So many projects, so little time
I have a lot of project ideas, and not as much time as I wish.
(I’m now 65 years old, and Kary & I just celebrated our 20th wedding anniversary.)
Each time I start taking notes for a new project (web site, community service, article, book, video), I quickly recognize that it’s going to end up on the same pile as hundreds of other projects I’ve started over the past 50 years, as my attention is seized by other urgent matters.
As I’ve parsed through my journals and file folders from the past 50 years, I see many “old” project ideas that clearly were flawed and earned their demise. But I see some that still look promising today (one, from exactly 50 years ago, includes transcripts of a dozen interviews and some very rough drafts).
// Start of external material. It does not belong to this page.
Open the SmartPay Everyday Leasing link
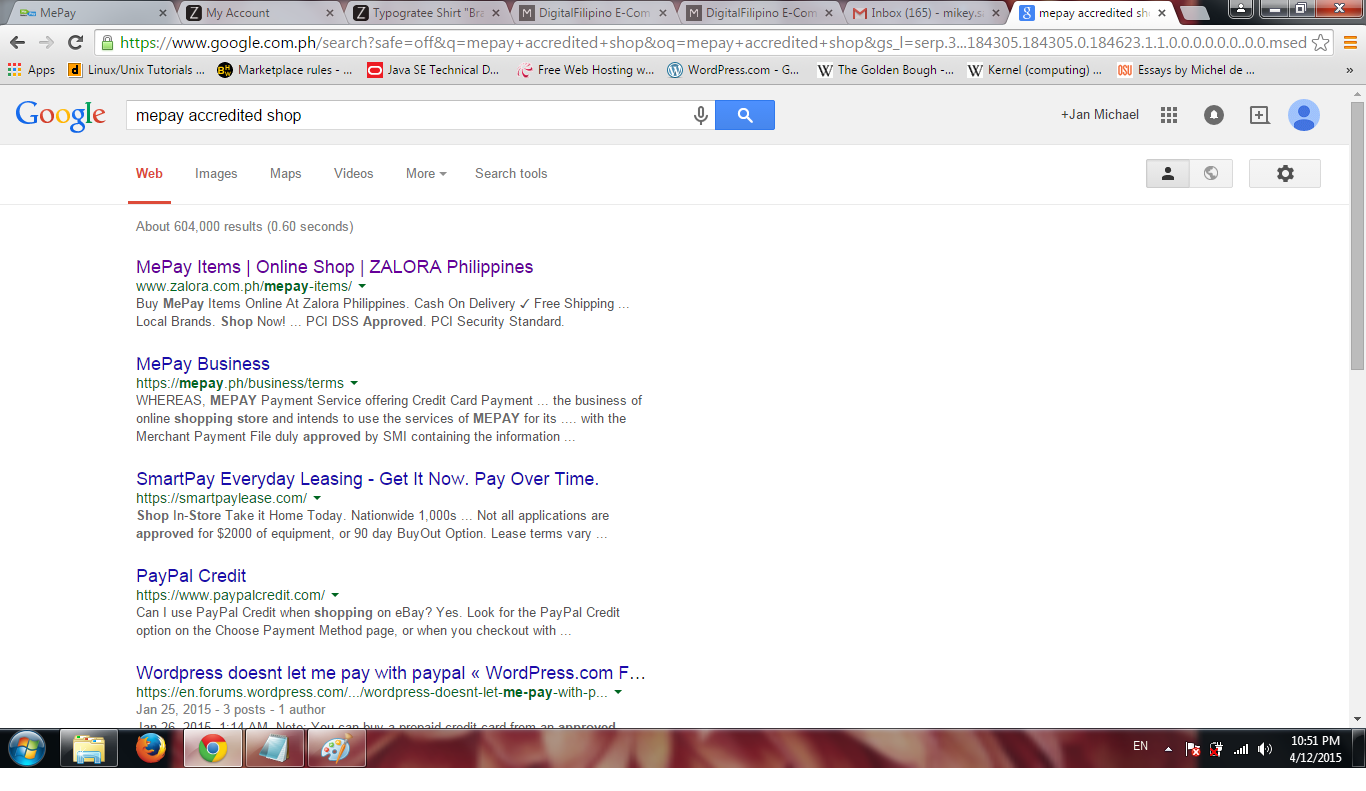Image resolution: width=1366 pixels, height=791 pixels. point(367,479)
And the new ideas keep coming.
With my neurosarcoidosis apparently in remission, and my diabetes mostly under control, I hope to be around for at least another decade or two, but my intellectual stamina and follow-through continue to decline.
I find myself wondering what the estate of Isaac Asimov did with the notes and projects he surely had on hand when he passed away. He wrote hundreds of books across several disciplines, and of course I’ve seen new science-fiction works published following his death with him listed as co-author beside other famous science-fiction authors.
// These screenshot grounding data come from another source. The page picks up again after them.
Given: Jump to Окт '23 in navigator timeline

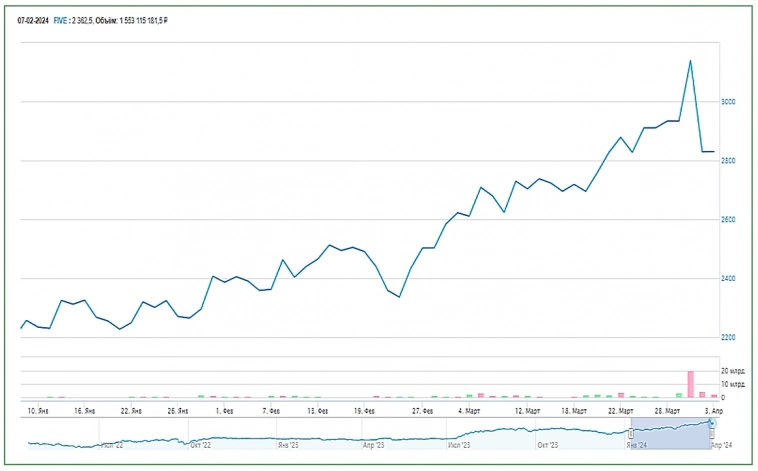Looking at the screenshot, I should tap(548, 445).
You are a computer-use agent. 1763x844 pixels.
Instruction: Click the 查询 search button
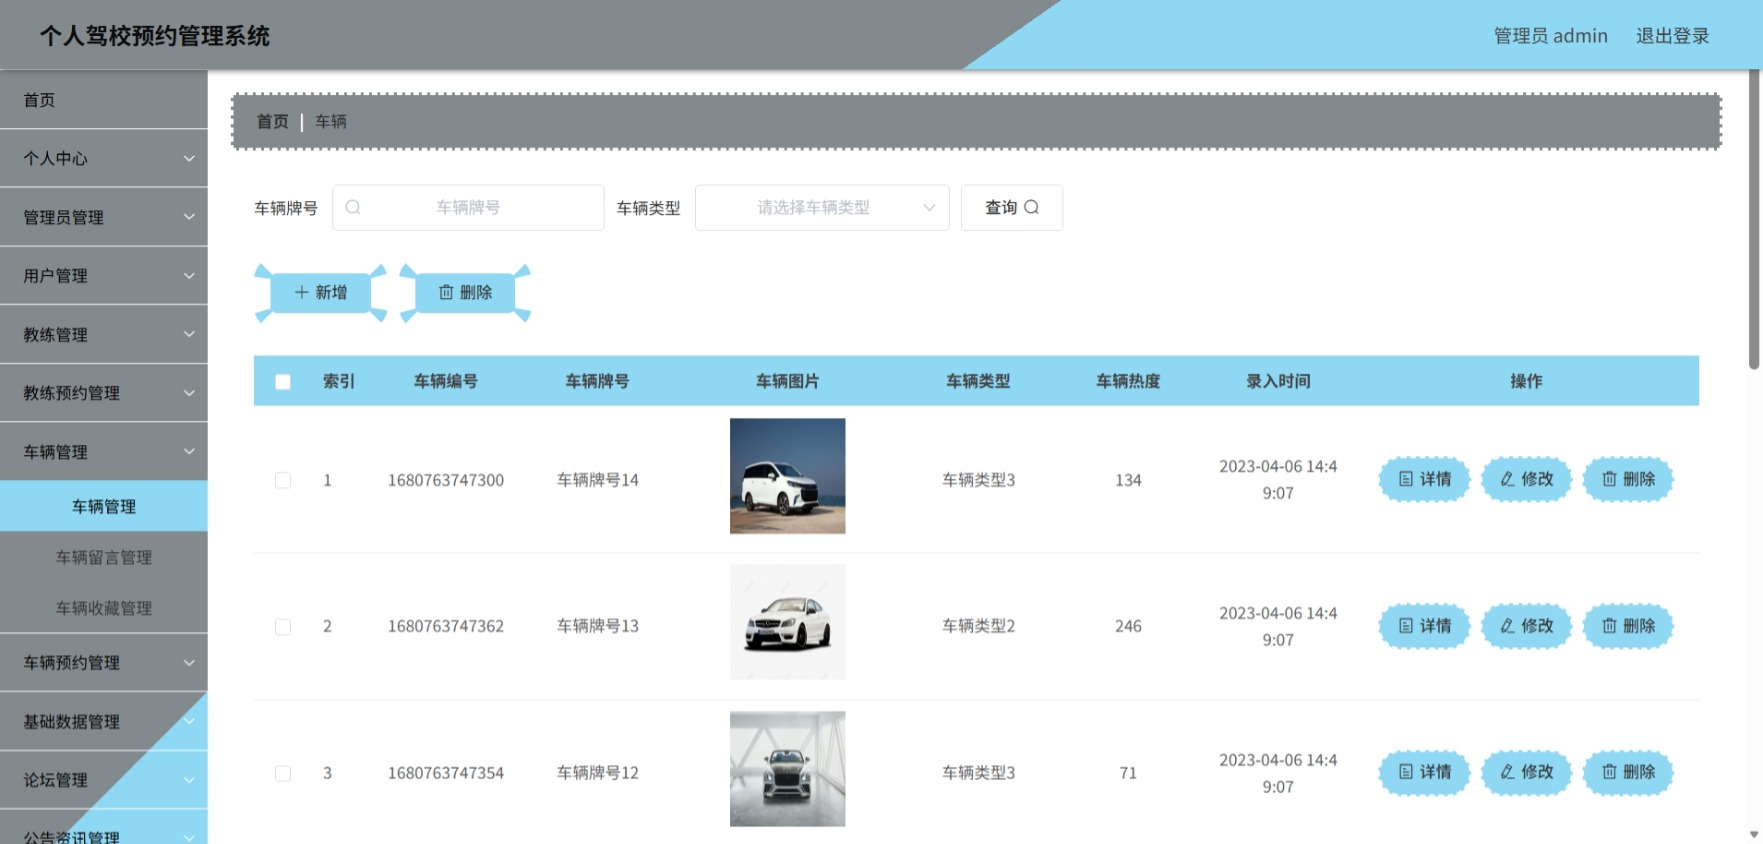click(1011, 207)
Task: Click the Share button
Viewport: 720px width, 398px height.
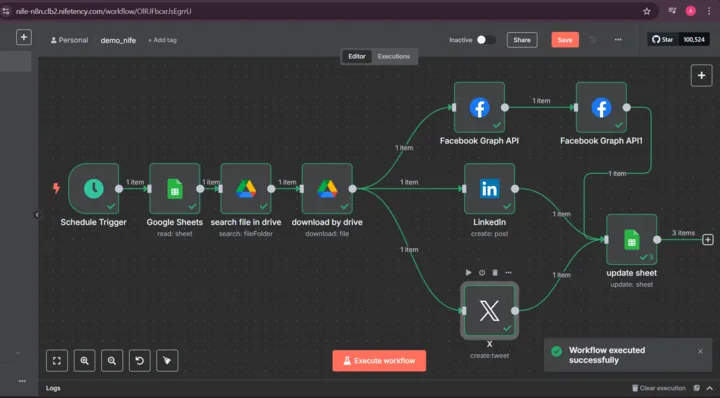Action: 522,40
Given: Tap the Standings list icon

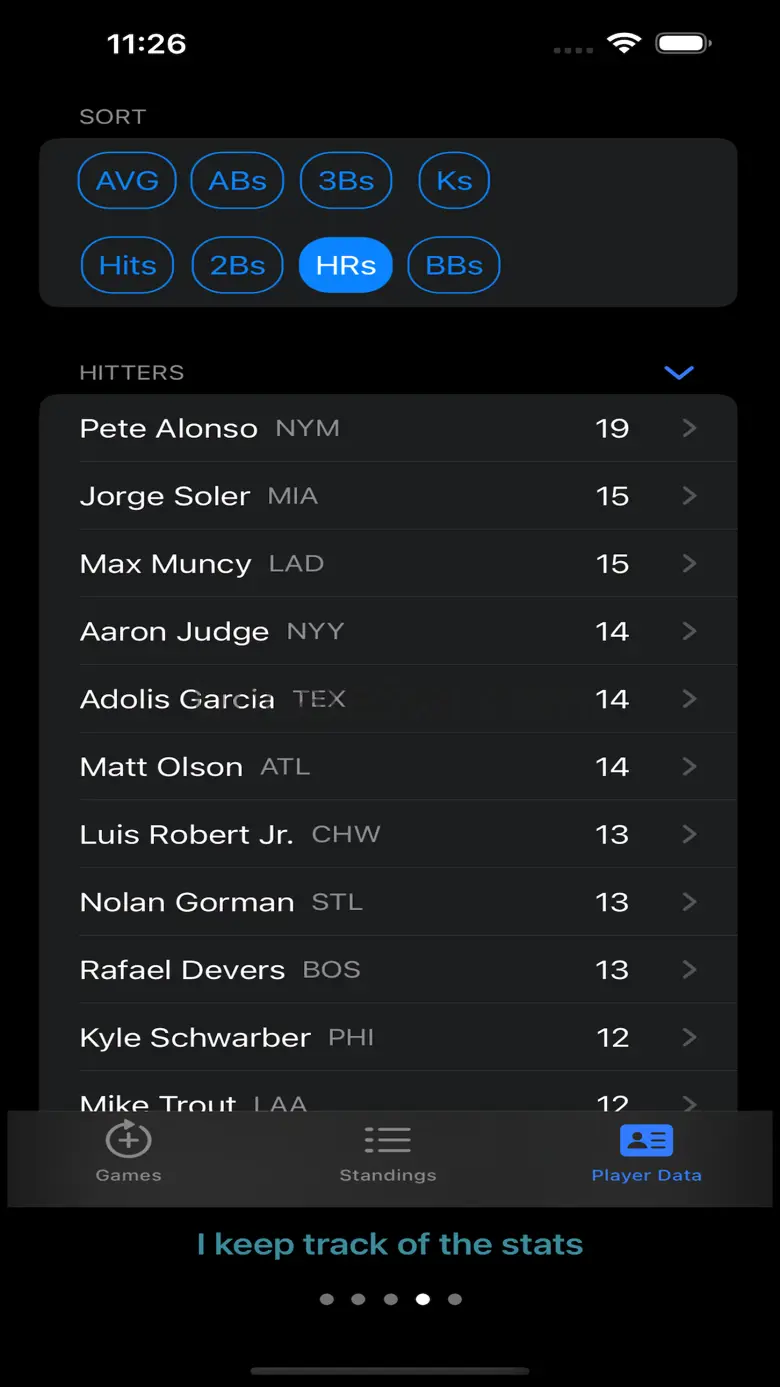Looking at the screenshot, I should pos(387,1140).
Since I’ve published zero books (so far), I don’t expect a line of literary folk to beg my survivors for the opportunity to finish any of my projects.
I’m sure that many of my peers (journalists who have reached the probable final decades of their lives) have had the same idea that keeps nagging me: might I shove all my research for a specific project into an AI-chatbot-agent system and ask what it might do with it? But, looking at the drivel published via Amazon with obvious AI authorship, this seems a very, very bad idea.
Worth noting: the topic of “Eugenics” stretches across a dozen projects, starting with a 1980 news article about Doris Buck, through an incredible article by Steven Jay Gould about Carrie Buck’s daughter, and all the way through Steven Miller in 2026. And of course, Asimov’s own Foundation series addresses this topic, also. I’m now reading Ibram X. Kendi’s Chain of Ideas, which is excellent.